L'ancien statut de ville royale de Sainte-Suzanne se remarque encore de nos jours par la présence de bâtisses de caractère dans la partie intra-muros de la cité (ancienne résidence des Procureurs du Roi début XVI° siècle, grenier à sel XVIII° siècle, ancienne carterie (fabrique de cartes à jouer), ancien auditoire de Justice (façade XVIII° siècle), deux manoirs et nombreuses maisons anciennes du XV° siècle au XIX° siècle) dont j’ai parlé précédemment. C’est tout à fait un décor de carte postale avec ses rues médiévales, son château, son panorama au-dessus de la rivière de l’Erve.
Quelques dernières photos avant de repartir. Comme la façade de cette bouquinerie fort sympathique où j’ai trouvé refuge pendant une averse. On y vend des gravures et de jolis bijoux à prix doux. Et une boite aux lettres un peu curieuse.
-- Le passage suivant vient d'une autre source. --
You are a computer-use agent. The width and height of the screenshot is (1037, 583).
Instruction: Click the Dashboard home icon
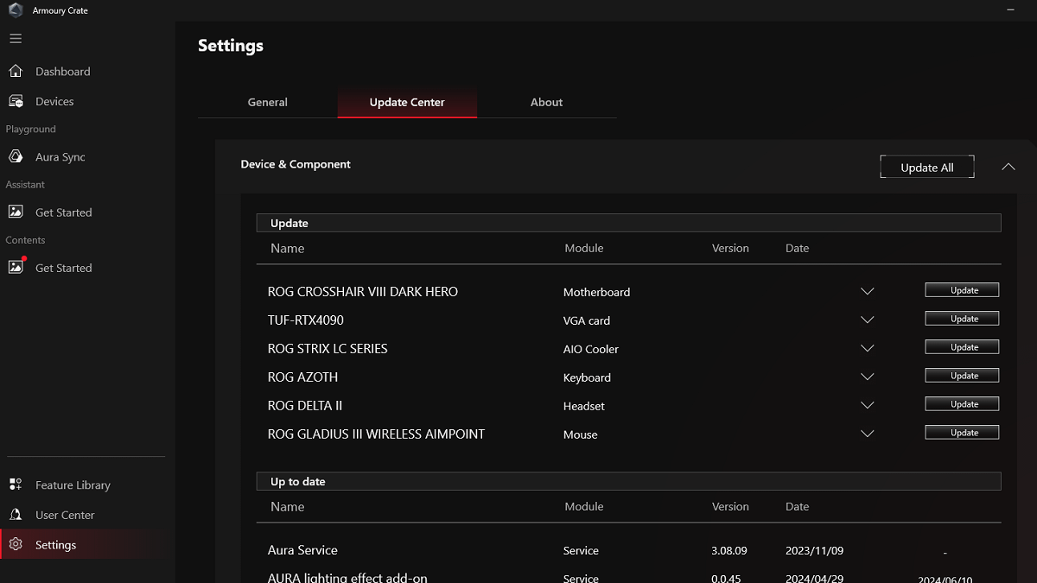(x=16, y=72)
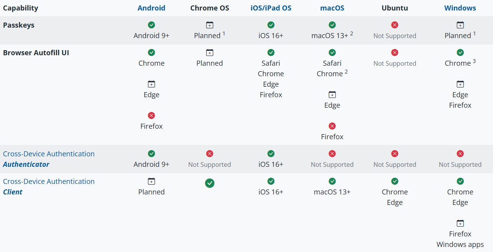Click the green check icon above Android 9+ in Passkeys row

[152, 25]
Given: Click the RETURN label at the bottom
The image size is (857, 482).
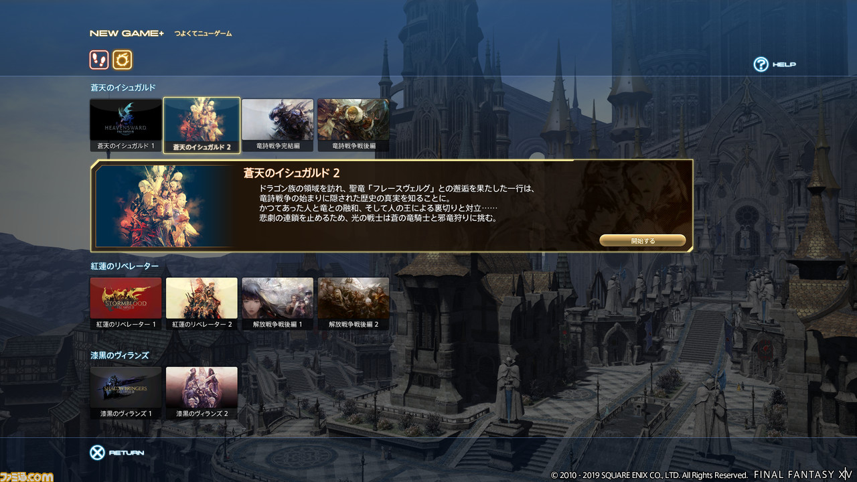Looking at the screenshot, I should point(127,453).
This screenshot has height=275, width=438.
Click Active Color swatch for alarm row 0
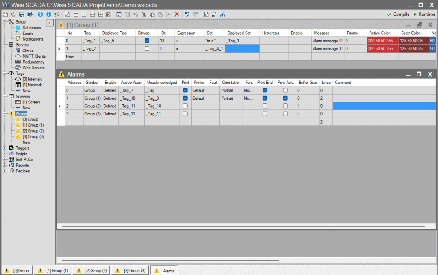[x=382, y=41]
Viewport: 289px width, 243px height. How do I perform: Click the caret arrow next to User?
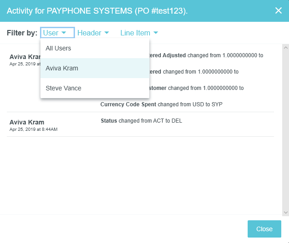tap(64, 33)
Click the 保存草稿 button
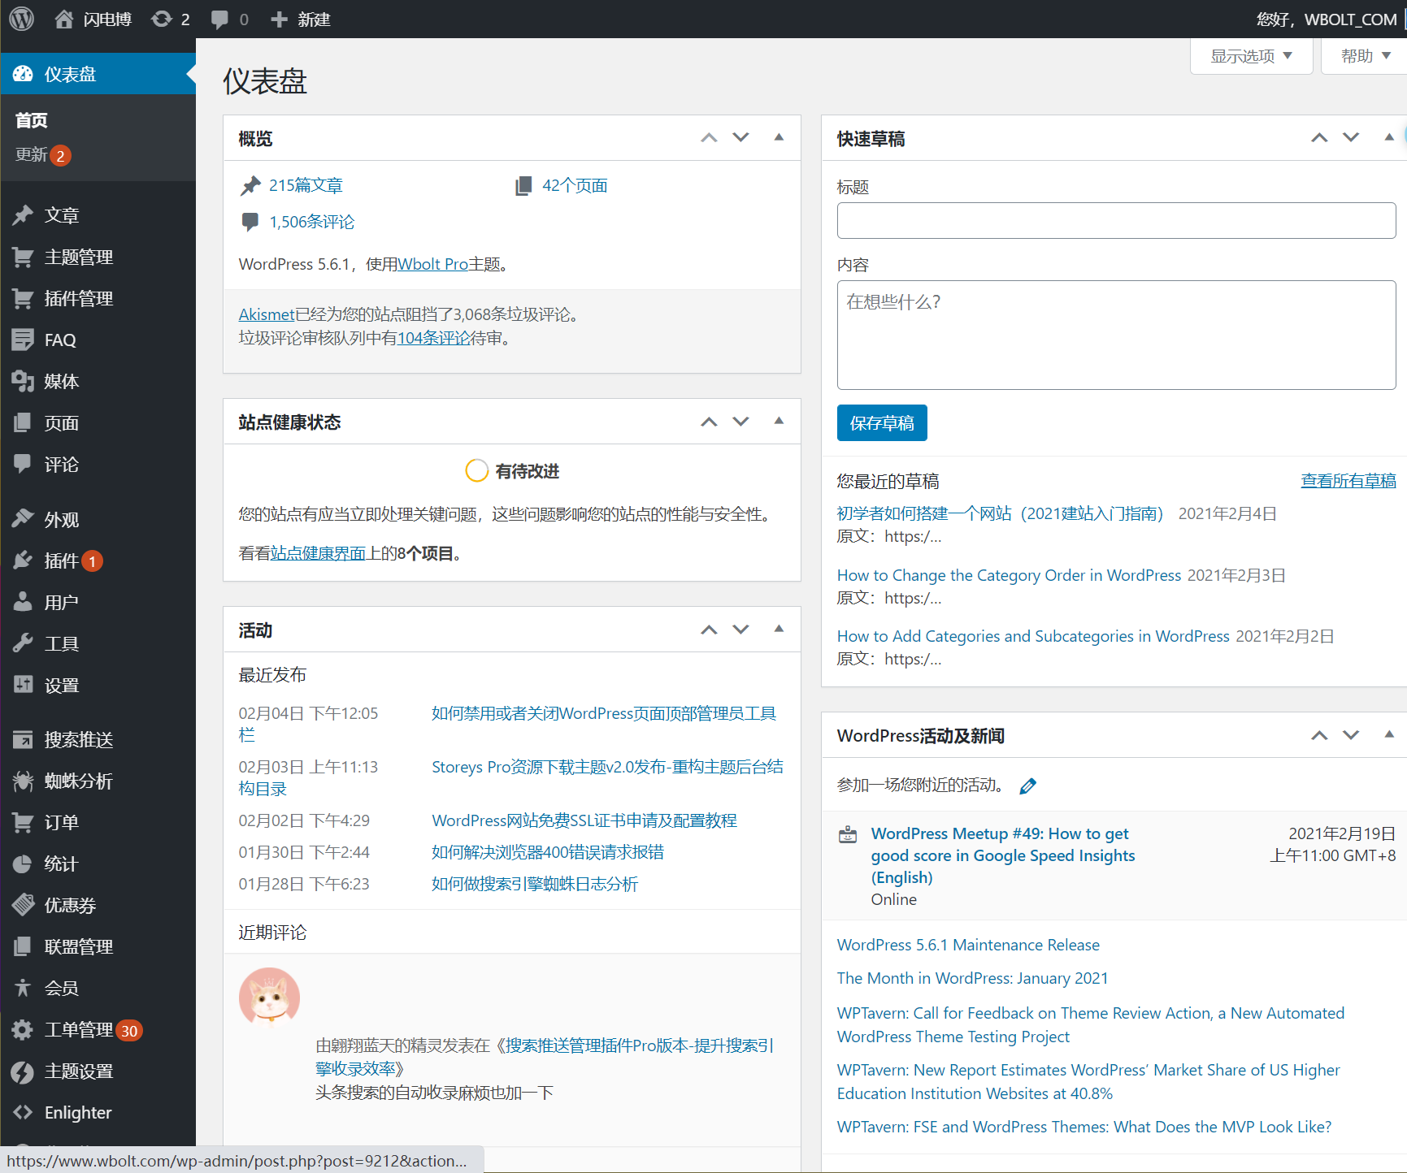This screenshot has width=1407, height=1173. pos(882,422)
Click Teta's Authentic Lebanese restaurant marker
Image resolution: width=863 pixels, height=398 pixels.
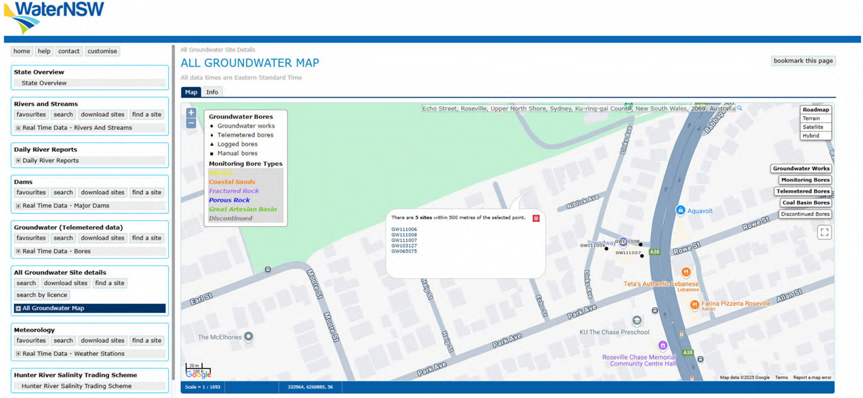(x=686, y=273)
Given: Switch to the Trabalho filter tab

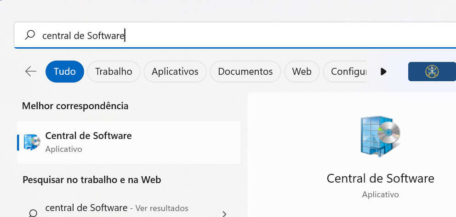Looking at the screenshot, I should pyautogui.click(x=114, y=72).
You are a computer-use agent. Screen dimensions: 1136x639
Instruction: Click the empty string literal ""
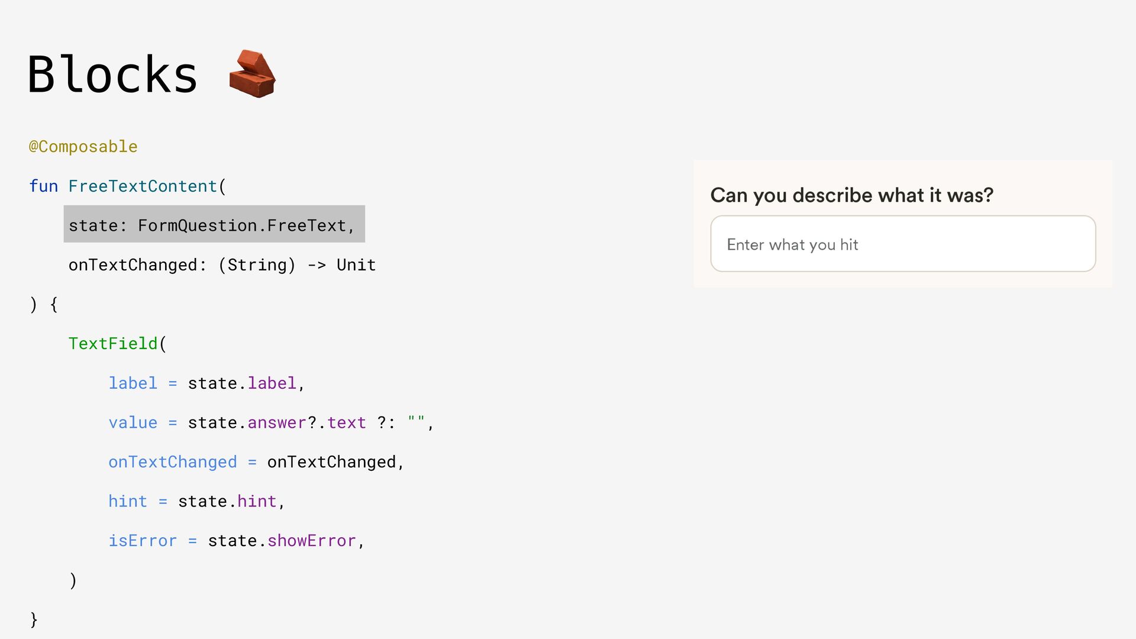coord(416,422)
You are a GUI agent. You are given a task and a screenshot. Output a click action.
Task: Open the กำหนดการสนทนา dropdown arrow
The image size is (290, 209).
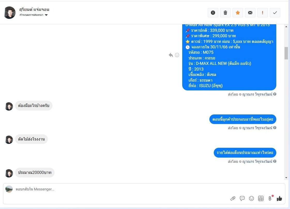tap(46, 15)
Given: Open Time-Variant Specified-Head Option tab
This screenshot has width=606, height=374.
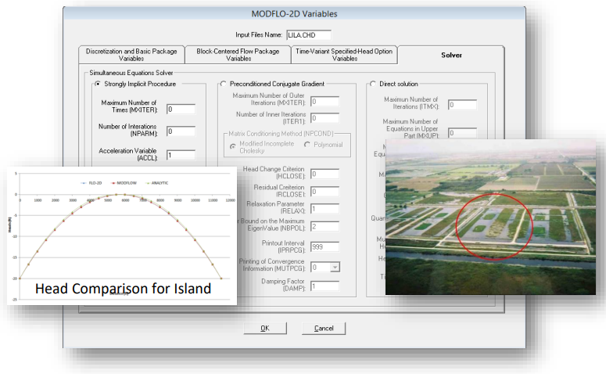Looking at the screenshot, I should tap(344, 54).
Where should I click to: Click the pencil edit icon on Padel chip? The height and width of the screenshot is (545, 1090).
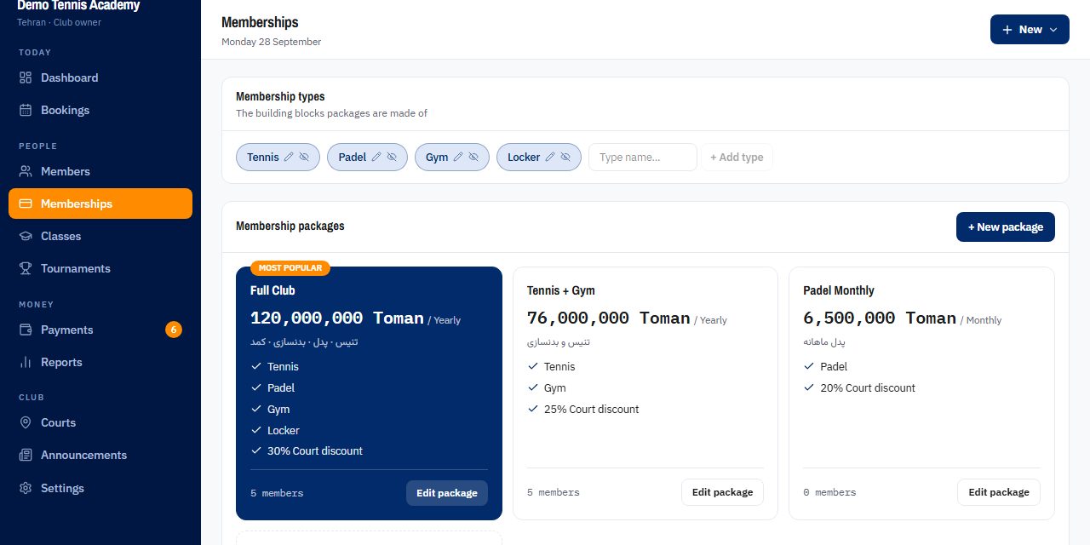(376, 158)
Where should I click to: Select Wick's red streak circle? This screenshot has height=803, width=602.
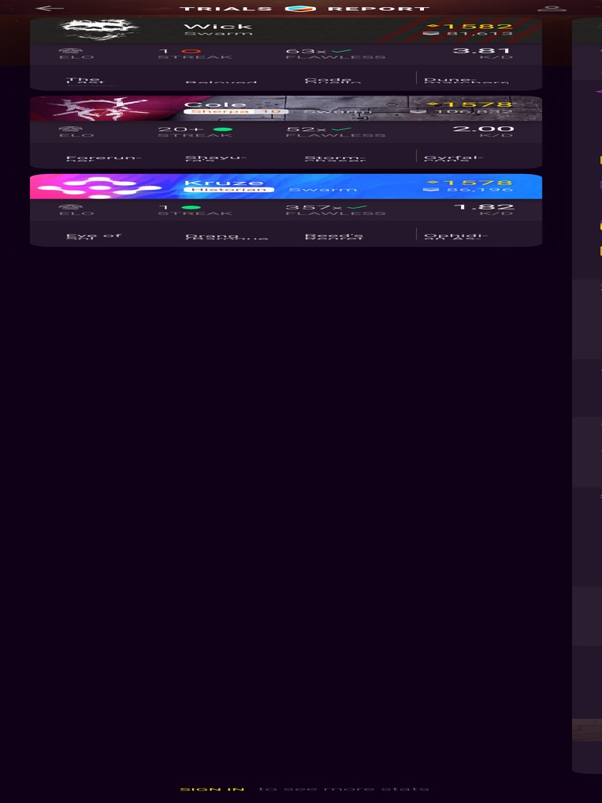click(191, 51)
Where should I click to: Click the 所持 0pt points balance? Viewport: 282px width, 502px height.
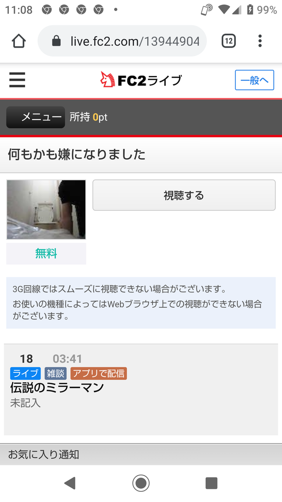pos(89,117)
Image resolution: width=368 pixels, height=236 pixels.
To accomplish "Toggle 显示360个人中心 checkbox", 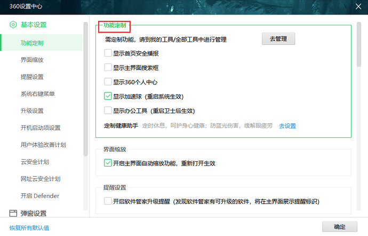I will 108,82.
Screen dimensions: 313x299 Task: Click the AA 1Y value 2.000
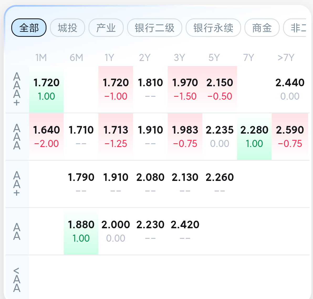click(x=116, y=231)
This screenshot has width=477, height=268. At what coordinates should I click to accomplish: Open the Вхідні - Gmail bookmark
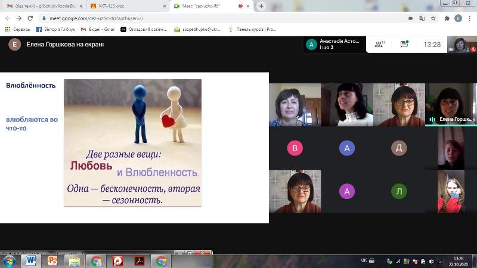point(98,29)
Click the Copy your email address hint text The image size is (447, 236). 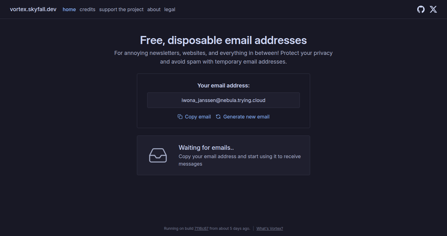[240, 160]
Je suis revenue à mon point de départ par la rue des Remparts qui doit son nom au fait que, jusqu’au XIX°, l’entrée des remparts était fermée. On l’a ruinée (c’est le terme consacré), arasée si vous préférez, pour désenclaver la cité qui jusque là n’avait que deux entrées, par des portes, la Porte du guichet, toujours praticable, et La Porte du grenier à sel qui fut murée à la Guerre de Cent ans.
Pour finir, je me suis attardée sur les deux canons de marque Schneider, modèle 1934, dont il ne subsiste plus en France que trois exemplaires, et encadrant le Monument aux Morts, érigé en 1921 (à l’angle de la rue Henri IV et de la rue du camp des anglais) donc bien avant, dédié aux victimes de tous les conflits comme le mentionne une plaque commémorative.